Evaluating limits is a fundamental concept in calculus, focusing on the behavior of functions as the input approaches a particular point. To find the limit of a function, we consider what value the function approaches as the input gets infinitely close to a certain value, rather than the actual value of the function at that point.
When we encounter expressions involving limits, especially those that lead to zero in the denominator, we often need to do some algebraic manipulation, such as factoring, to evaluate the limit correctly. This lets us simplify complex expressions and eliminate indeterminate forms.
The goal is to make it possible to easily substitute the point into the simplified expression without dealing with undefined results. Mastery of limit evaluation paves the way for more advanced topics in calculus, such as derivatives and integrals.

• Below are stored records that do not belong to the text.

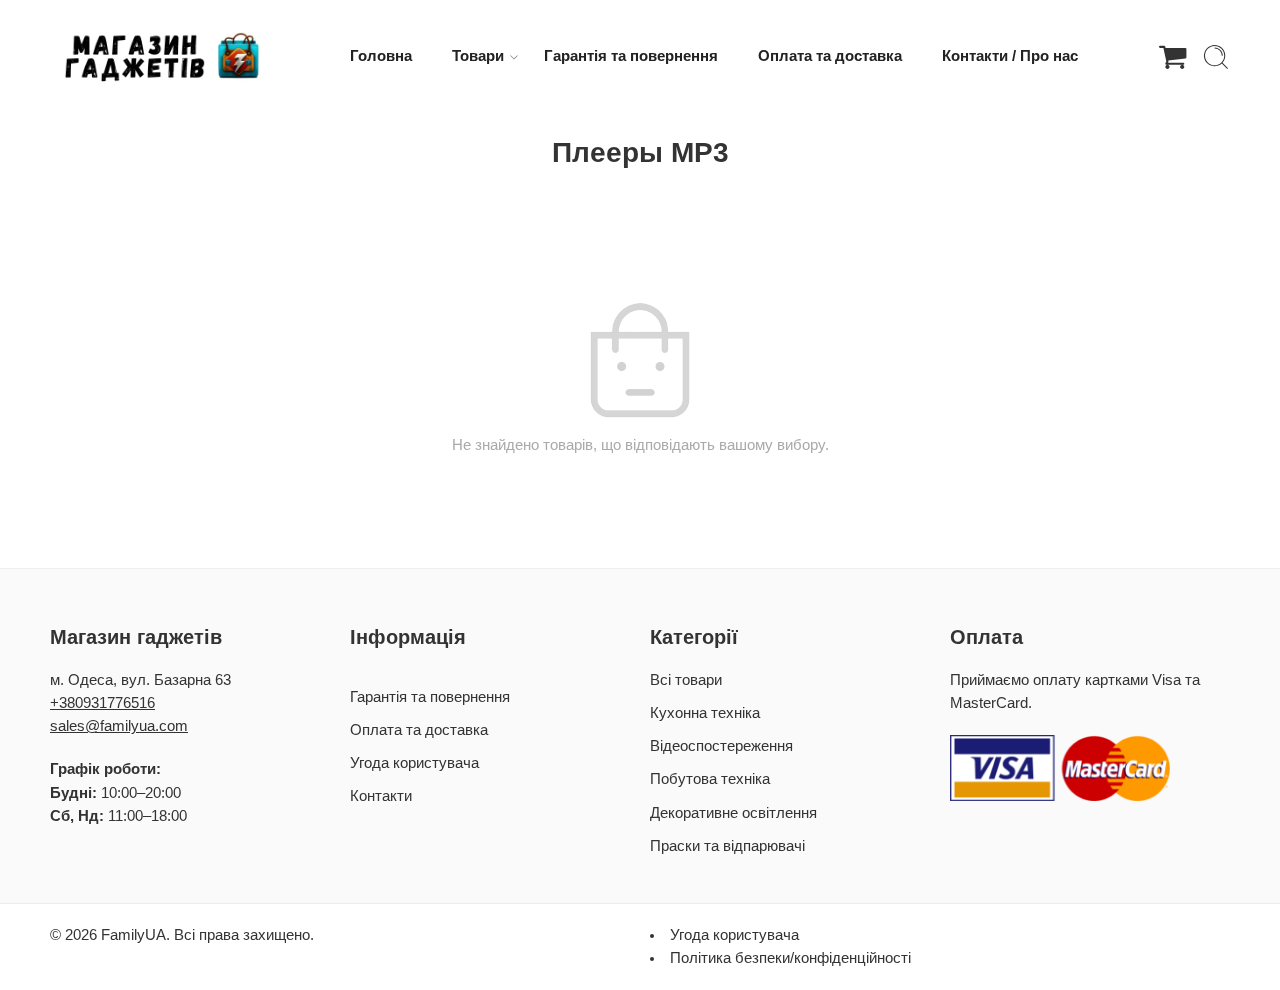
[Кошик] (1173, 57)
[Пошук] (1216, 57)
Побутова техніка (710, 779)
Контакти (381, 796)
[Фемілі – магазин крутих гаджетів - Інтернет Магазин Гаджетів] (159, 57)
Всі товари (686, 680)
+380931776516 (102, 703)
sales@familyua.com (119, 726)
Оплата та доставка (830, 56)
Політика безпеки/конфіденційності (790, 958)
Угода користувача (414, 763)
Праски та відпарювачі (727, 846)
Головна (381, 56)
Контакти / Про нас (1010, 56)
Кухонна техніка (705, 713)
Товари (478, 56)
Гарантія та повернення (631, 56)
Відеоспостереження (721, 746)
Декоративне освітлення (733, 813)
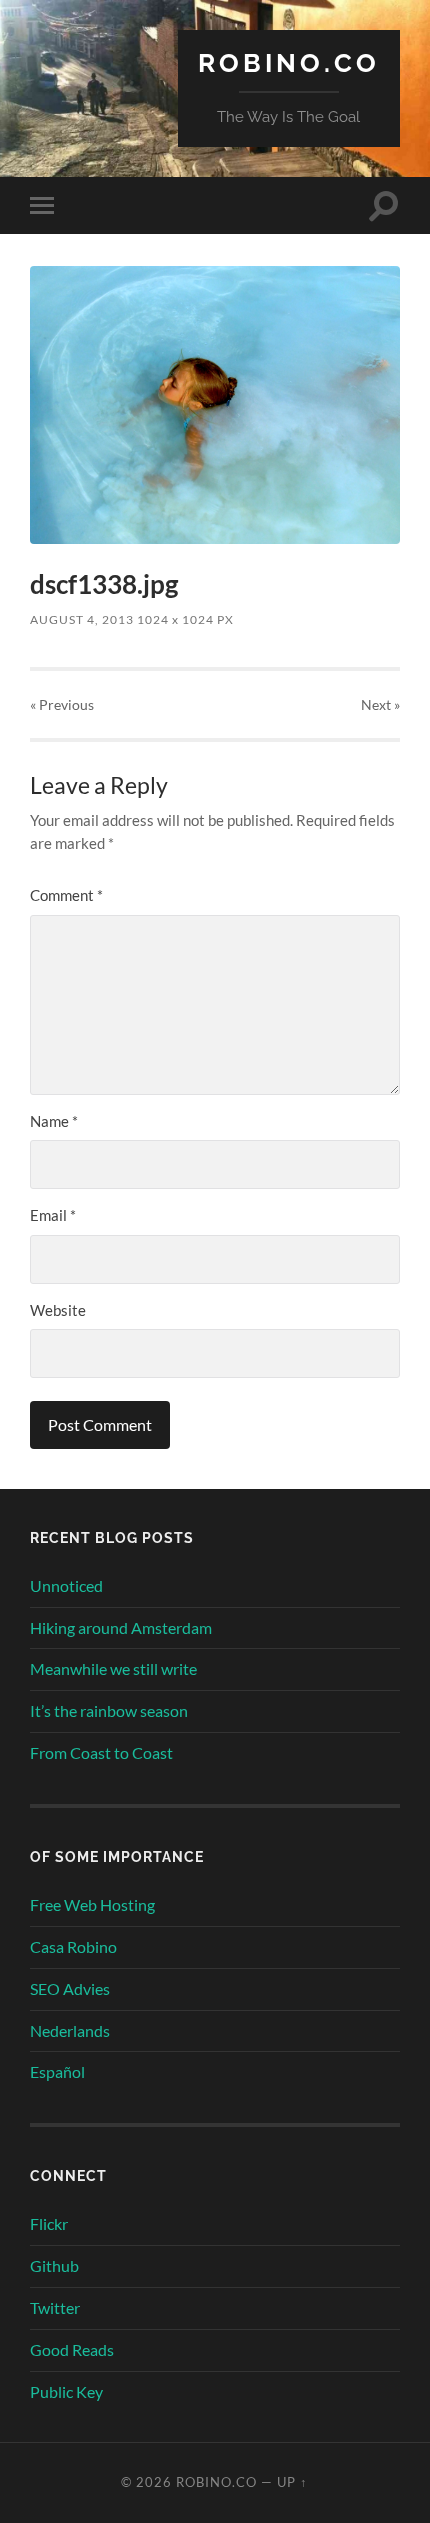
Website (58, 1310)
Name (54, 1121)
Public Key (66, 2391)
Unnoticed (66, 1585)
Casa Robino (73, 1946)
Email (53, 1215)
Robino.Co (289, 62)
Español (57, 2071)
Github (54, 2265)
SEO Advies (70, 1988)
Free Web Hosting (92, 1904)
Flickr (49, 2223)
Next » (380, 704)
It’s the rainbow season (109, 1710)
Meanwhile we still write (113, 1668)
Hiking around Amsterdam (121, 1627)
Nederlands (70, 2030)
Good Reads (72, 2349)
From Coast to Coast (101, 1752)
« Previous (62, 704)
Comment (66, 895)
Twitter (55, 2307)
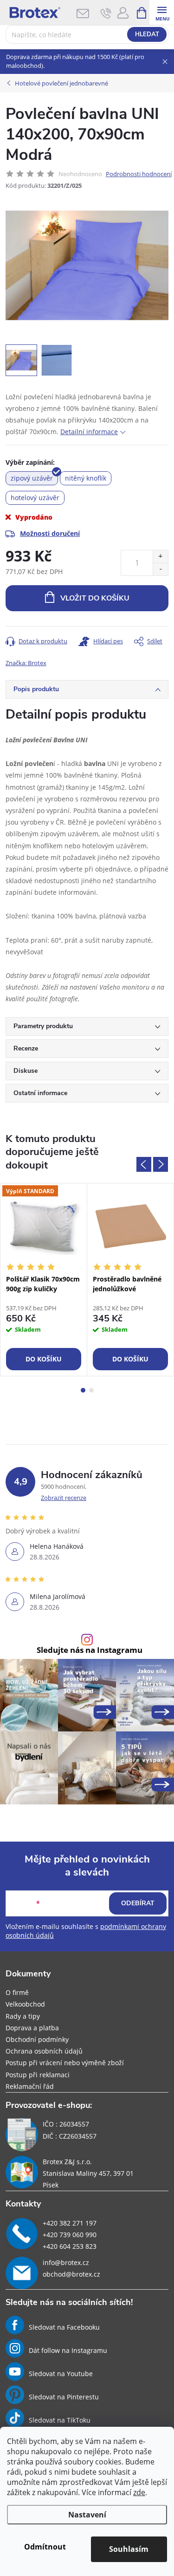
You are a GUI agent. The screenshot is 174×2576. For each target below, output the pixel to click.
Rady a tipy (23, 2016)
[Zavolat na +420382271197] (106, 13)
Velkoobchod (25, 2004)
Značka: (26, 663)
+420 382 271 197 (70, 2223)
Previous (143, 1164)
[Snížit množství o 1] (160, 569)
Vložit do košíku (94, 598)
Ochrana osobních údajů (44, 2051)
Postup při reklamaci (38, 2074)
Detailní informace (89, 431)
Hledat (147, 34)
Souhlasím (128, 2549)
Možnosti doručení (50, 533)
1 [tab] (83, 1390)
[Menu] (161, 12)
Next (160, 1164)
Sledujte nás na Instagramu (89, 1650)
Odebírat (138, 1903)
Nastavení (87, 2515)
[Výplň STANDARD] (43, 1226)
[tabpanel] (43, 1279)
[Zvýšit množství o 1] (160, 556)
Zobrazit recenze (63, 1497)
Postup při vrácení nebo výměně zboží (65, 2062)
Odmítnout (45, 2547)
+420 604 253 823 (70, 2246)
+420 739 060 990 (70, 2234)
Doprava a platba (32, 2027)
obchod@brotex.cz (71, 2274)
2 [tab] (91, 1390)
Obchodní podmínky (37, 2039)
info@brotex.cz (66, 2262)
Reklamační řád (30, 2086)
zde (139, 2492)
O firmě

• Understand the behavior of the function near the point of interest.
• Simplify complex expressions through factoring or other algebraic techniques.
• Substitute the point into the simplified expression to find the limit value.

Trigonometric Limits

Trigonometric limits involve expressions containing sine, cosine, or other trigonometric functions. These types of problems test your understanding of both limits and trigonometry, combining the two to evaluate limits where trigonometric functions are involved. Typically, they arise from manipulating trigonometric identities or simplifying expressions before evaluating the limit.
In the example given, the trigonometric function \(\sin x\) is part of the expression. Often, special attention is required when approaching points where these functions have significant behavior changes—like near asymptotes or special angles such as \(\pi\) or \(\pi/2\). In many trigonometric limit problems, recognizing patterns and using known trigonometric identities can simplify the process.
When the value is substituted directly and results in an indeterminate form (like 0/0), factoring may further simplify the expression, enabling you to apply the direct substitution method efficiently.

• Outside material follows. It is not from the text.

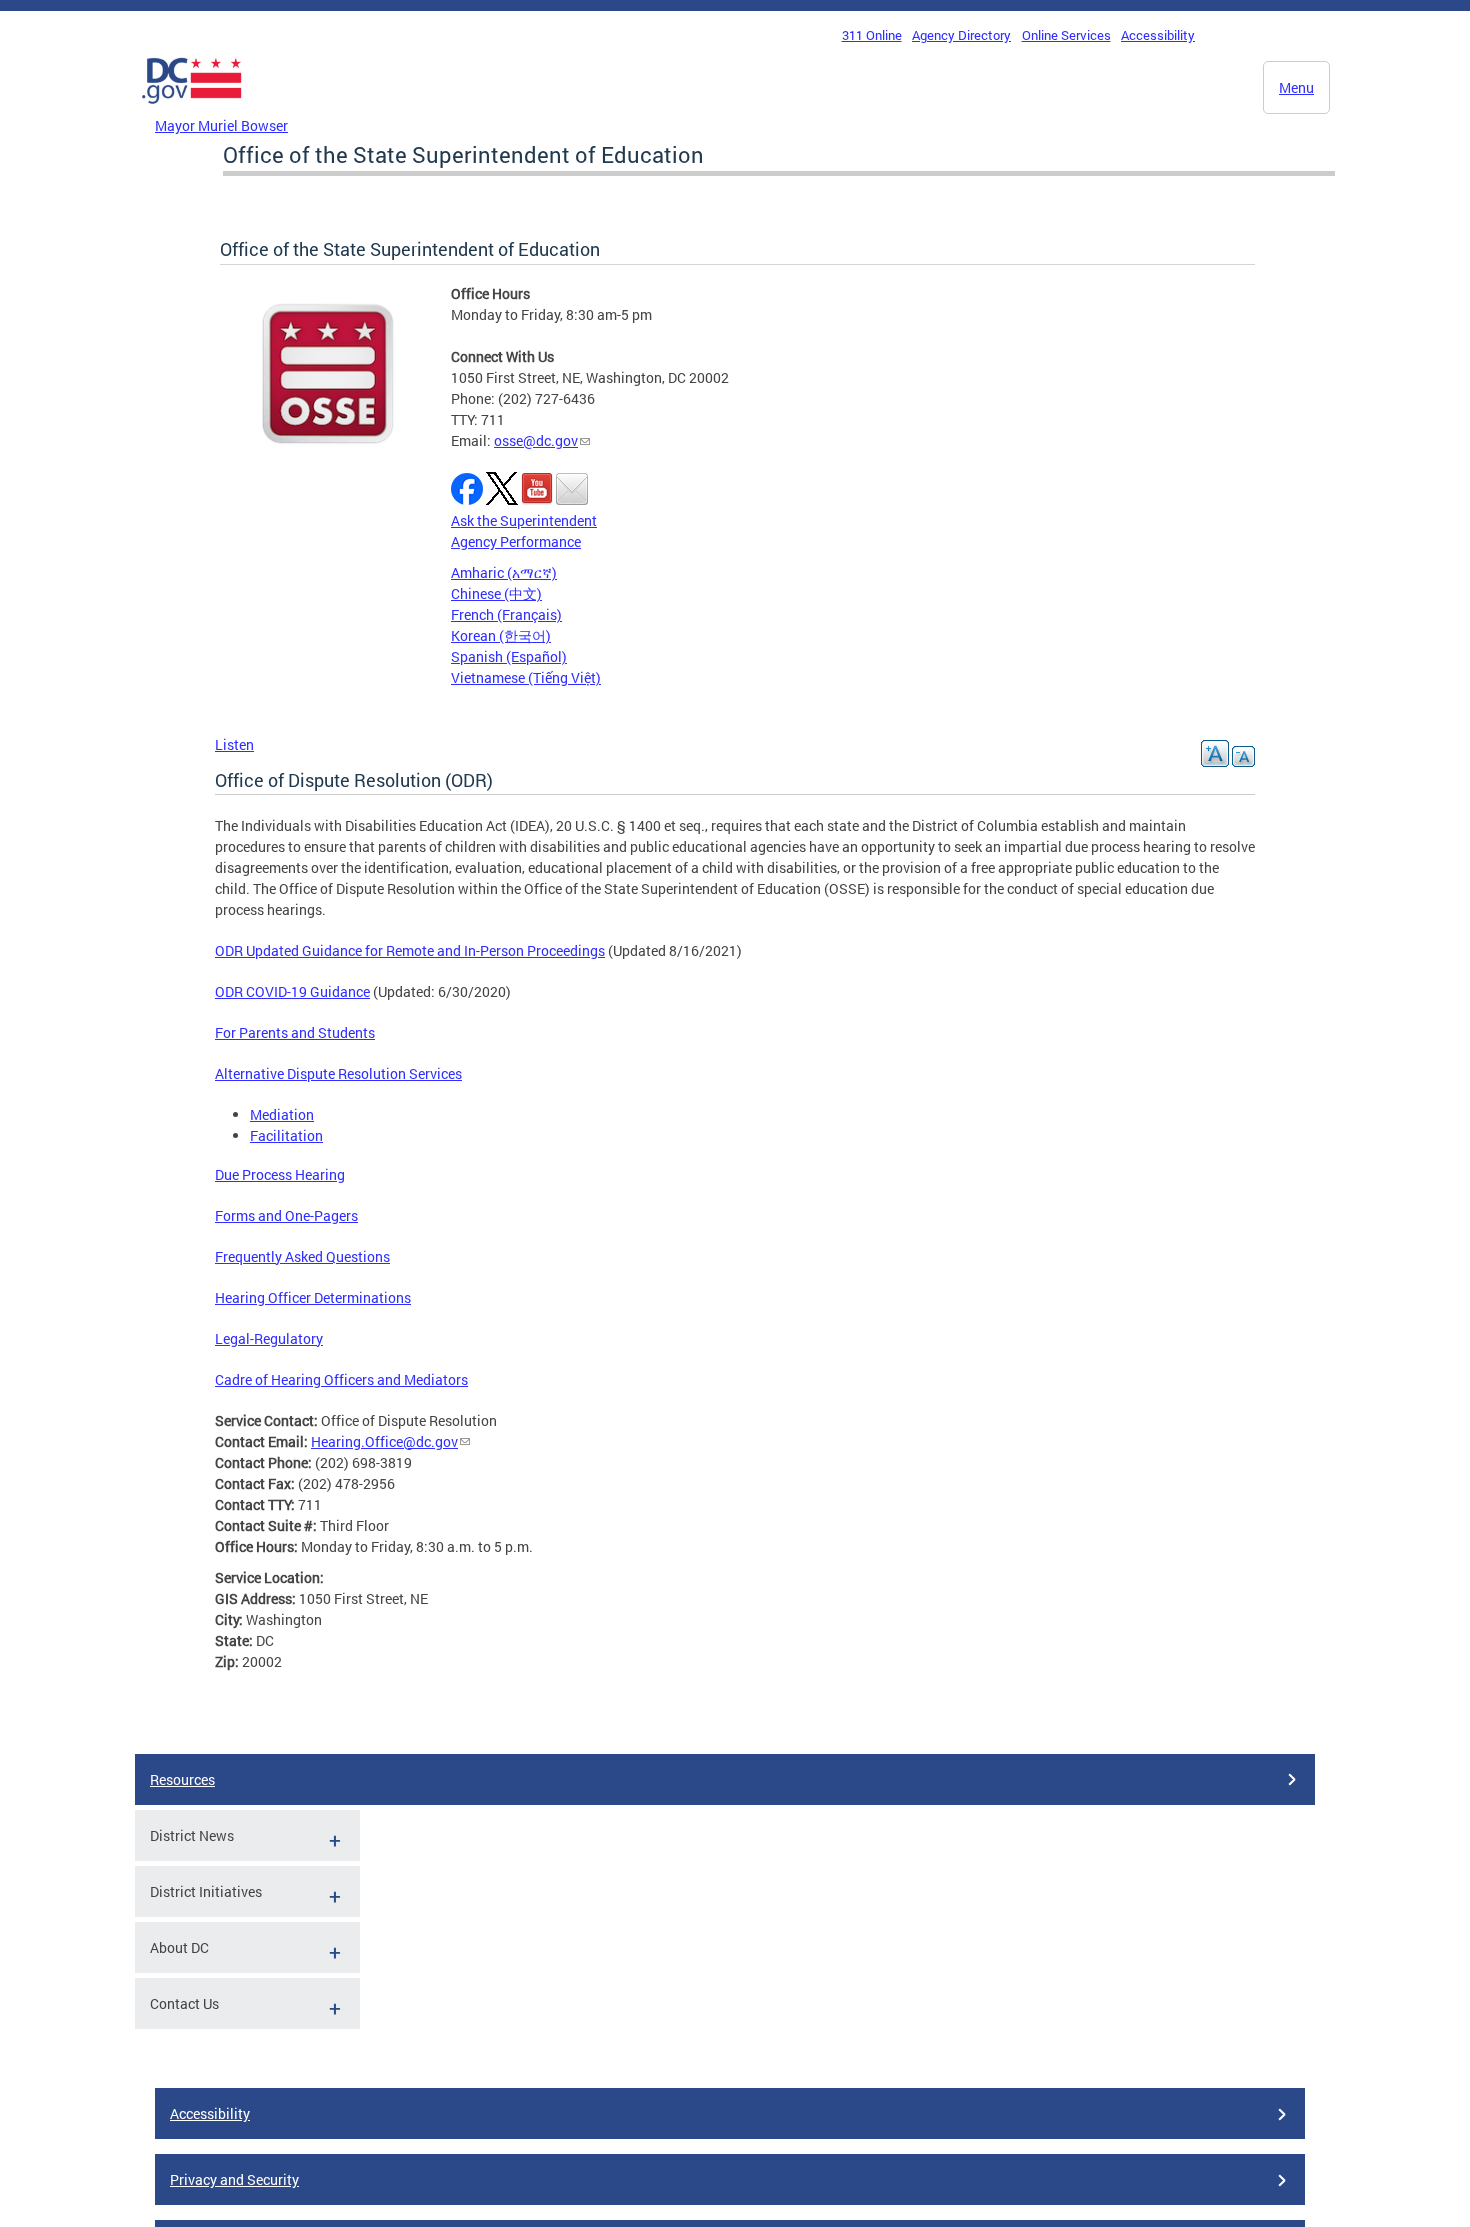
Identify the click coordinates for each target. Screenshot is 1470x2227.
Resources (182, 1779)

• Identify and use trigonometric identities to simplify expressions.
• Avoid indeterminate forms through algebraic simplification.
• Ensure proper substitution once simplifications are complete.

Factoring Expressions

Factoring is a crucial algebraic tool, especially when evaluating limits that involve rational expressions. Factoring simplifies complex expressions, making it possible to cancel out terms and eliminate indeterminate forms, which often appear when both the numerator and denominator approach zero.
In the exercise, the numerator and denominator were both factored. The numerator, \(\sin^2 x + 6\sin x + 5\), was expressed as \((\sin x + 1)(\sin x + 5)\). Similarly, the denominator, \(\sin^2 x - 1\), was factored into \((\sin x + 1)(\sin x - 1)\), using the difference of squares identity.
By factoring both expressions, common terms were canceled, greatly simplifying the limit evaluation process. This method helps turn seemingly difficult problems into manageable ones, focusing on canceling out and simplifying differences or sums with common terms.

• Look for common factors or use identities, such as difference of squares.
• Factor both numerator and denominator to simplify expressions.
• Cancel common factors to resolve indeterminate forms or simplify calculations.